■ YOUR TASK
Check every line of the data for the word "comment", and copy those that have it.

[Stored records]
______

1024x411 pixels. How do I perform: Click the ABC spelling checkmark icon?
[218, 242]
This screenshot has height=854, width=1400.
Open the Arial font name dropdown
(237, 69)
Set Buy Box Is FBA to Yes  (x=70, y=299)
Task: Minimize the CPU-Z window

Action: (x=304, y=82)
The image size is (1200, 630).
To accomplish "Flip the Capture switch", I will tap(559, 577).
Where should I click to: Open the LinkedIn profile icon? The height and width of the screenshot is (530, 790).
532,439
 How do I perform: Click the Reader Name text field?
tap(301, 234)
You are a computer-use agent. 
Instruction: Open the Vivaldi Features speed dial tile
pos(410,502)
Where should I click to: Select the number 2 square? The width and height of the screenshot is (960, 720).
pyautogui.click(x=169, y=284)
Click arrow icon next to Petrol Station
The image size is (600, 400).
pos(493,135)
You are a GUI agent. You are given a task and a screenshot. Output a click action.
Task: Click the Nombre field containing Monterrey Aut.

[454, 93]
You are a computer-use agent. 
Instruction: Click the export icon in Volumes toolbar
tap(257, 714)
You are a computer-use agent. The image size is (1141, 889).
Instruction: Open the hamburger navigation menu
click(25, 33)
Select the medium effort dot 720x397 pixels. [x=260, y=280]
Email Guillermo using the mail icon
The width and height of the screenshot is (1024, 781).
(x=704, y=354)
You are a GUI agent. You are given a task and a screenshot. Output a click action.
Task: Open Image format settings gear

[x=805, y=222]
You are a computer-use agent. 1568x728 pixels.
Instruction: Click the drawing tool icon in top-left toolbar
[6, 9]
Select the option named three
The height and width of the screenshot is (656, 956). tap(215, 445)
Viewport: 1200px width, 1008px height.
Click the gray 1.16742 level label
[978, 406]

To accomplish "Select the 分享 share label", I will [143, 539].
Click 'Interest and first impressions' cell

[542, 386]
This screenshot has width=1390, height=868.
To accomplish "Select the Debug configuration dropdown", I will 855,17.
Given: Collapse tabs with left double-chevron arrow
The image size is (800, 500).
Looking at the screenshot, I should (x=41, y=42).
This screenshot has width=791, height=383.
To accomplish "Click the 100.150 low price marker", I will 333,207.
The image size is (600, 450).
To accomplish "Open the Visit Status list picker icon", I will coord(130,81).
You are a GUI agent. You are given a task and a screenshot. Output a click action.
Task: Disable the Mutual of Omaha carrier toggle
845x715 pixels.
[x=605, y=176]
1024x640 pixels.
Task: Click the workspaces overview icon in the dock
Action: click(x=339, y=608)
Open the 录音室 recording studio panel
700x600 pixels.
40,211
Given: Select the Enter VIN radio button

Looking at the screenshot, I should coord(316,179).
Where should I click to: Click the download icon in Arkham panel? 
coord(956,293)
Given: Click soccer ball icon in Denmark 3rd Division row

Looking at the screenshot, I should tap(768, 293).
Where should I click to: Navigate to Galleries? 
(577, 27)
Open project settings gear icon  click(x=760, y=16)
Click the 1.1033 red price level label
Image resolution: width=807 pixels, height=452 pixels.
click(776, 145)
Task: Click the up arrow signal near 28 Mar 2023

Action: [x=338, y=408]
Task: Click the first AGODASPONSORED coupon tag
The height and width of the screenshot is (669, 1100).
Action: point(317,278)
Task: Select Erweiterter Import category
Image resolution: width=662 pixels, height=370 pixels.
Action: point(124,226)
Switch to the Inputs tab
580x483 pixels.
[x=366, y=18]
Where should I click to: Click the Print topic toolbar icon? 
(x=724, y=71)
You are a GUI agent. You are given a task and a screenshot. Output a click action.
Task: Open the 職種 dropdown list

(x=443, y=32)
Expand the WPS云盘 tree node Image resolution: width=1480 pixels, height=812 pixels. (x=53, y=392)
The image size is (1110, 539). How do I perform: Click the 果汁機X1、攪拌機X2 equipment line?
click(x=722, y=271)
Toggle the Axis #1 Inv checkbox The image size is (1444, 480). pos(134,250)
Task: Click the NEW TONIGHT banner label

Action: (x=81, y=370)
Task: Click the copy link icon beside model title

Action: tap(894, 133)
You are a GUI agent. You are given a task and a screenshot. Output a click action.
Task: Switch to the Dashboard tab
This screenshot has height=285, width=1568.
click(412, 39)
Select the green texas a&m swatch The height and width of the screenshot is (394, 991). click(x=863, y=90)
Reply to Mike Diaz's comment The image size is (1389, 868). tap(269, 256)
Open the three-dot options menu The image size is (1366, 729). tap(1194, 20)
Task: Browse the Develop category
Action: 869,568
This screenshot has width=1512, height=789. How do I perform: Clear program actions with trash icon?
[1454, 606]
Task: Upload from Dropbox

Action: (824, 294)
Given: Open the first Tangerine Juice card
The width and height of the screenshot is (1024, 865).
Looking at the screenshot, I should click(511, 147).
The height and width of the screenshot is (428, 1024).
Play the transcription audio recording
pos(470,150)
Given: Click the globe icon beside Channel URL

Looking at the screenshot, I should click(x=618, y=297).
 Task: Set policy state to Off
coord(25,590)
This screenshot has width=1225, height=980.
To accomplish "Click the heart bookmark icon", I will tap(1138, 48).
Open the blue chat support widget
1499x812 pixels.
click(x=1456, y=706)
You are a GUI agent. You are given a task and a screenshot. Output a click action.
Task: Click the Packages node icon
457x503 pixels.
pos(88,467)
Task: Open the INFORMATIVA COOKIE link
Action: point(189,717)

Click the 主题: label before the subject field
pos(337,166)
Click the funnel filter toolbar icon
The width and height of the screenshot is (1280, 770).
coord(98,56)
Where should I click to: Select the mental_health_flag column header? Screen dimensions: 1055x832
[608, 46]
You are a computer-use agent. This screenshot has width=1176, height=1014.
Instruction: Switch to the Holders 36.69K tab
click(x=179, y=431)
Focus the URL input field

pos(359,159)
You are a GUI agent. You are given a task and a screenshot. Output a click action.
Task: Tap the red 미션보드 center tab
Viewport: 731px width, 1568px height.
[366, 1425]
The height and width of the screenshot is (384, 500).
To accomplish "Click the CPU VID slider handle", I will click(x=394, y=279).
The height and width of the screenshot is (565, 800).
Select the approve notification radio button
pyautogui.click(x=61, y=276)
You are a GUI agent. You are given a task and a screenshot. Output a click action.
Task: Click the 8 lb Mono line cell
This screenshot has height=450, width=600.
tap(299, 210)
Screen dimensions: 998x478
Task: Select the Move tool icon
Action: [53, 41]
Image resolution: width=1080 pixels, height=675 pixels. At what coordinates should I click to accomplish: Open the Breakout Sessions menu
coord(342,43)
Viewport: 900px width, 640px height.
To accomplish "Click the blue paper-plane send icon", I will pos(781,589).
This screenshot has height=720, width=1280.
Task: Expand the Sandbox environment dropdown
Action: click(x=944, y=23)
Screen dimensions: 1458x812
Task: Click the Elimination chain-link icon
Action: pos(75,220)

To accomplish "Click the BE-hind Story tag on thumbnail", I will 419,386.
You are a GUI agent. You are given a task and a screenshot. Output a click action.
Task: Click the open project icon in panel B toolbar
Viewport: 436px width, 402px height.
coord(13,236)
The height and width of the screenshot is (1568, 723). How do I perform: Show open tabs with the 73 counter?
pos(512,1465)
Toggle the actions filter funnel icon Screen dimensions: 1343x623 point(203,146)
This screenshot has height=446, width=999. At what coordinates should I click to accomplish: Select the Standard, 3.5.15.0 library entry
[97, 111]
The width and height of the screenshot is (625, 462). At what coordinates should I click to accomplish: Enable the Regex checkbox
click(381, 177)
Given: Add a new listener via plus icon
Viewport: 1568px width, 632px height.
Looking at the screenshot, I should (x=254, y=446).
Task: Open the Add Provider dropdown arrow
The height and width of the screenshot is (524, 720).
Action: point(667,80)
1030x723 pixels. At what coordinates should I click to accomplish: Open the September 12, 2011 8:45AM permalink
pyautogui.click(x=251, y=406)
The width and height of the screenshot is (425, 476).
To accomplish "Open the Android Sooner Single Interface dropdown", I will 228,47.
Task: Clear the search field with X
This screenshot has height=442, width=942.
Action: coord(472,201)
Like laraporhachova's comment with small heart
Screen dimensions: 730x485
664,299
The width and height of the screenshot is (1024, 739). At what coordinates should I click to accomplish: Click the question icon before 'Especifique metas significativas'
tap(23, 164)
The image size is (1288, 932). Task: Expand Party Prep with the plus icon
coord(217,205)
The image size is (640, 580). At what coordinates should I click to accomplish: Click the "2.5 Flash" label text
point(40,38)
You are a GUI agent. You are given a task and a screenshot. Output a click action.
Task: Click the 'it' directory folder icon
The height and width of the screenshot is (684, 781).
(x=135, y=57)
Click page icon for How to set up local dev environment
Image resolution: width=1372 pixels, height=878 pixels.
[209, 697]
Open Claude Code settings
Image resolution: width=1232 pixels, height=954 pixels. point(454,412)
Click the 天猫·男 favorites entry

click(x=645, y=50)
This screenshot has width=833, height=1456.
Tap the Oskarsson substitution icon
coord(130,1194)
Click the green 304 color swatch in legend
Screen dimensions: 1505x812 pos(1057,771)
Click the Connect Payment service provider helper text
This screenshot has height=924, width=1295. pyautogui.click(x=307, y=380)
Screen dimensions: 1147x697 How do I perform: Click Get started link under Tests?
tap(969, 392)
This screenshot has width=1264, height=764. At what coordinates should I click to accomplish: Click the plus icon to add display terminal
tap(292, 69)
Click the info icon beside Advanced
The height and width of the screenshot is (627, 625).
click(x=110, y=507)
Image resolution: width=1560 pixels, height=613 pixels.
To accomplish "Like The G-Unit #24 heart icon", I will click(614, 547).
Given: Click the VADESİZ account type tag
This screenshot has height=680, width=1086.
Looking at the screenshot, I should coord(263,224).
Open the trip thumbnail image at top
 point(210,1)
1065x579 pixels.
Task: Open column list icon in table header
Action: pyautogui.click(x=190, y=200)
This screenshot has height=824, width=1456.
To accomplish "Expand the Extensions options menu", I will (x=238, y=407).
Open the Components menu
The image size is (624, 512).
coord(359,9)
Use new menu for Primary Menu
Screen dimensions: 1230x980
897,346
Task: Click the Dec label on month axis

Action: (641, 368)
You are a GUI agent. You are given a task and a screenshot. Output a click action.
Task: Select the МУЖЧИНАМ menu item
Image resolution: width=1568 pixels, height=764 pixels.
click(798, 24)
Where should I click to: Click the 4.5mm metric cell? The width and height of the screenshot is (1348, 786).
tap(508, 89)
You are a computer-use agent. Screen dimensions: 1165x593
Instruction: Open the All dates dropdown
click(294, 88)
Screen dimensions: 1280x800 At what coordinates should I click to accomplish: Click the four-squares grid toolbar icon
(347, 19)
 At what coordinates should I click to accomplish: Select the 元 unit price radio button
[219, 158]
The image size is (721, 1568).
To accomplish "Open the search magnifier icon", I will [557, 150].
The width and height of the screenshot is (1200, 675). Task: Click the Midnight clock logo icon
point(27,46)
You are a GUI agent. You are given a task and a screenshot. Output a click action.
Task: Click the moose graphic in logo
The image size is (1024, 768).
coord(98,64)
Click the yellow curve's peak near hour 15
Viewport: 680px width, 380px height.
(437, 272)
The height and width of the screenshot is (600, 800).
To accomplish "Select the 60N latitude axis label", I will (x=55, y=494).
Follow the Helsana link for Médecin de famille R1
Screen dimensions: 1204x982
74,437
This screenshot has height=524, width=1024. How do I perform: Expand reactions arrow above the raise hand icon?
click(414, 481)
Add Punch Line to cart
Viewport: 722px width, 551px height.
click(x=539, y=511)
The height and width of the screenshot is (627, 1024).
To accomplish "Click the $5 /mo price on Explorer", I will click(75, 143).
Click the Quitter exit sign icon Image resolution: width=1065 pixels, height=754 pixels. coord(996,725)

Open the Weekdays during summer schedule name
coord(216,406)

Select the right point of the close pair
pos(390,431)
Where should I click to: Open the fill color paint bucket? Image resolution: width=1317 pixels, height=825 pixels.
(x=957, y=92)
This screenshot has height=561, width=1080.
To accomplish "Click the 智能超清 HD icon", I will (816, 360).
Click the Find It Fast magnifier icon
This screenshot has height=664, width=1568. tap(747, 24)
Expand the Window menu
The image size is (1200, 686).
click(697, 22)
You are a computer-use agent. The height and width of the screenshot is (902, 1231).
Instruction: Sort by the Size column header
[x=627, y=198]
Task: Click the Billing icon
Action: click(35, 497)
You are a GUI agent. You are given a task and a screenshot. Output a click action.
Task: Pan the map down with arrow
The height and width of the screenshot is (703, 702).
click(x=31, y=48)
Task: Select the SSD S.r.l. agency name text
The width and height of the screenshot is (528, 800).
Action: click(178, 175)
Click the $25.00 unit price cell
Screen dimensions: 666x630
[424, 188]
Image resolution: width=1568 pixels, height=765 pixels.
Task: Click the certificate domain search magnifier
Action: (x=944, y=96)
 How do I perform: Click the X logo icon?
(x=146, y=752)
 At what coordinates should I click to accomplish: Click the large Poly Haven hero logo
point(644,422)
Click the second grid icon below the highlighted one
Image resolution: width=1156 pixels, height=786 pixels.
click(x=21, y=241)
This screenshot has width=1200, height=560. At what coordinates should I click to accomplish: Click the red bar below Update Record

______

■ YOUR SOLUTION
Reply to Mike Diaz's comment The image size is (1389, 868). tap(269, 256)
Like laraporhachova's comment with small heart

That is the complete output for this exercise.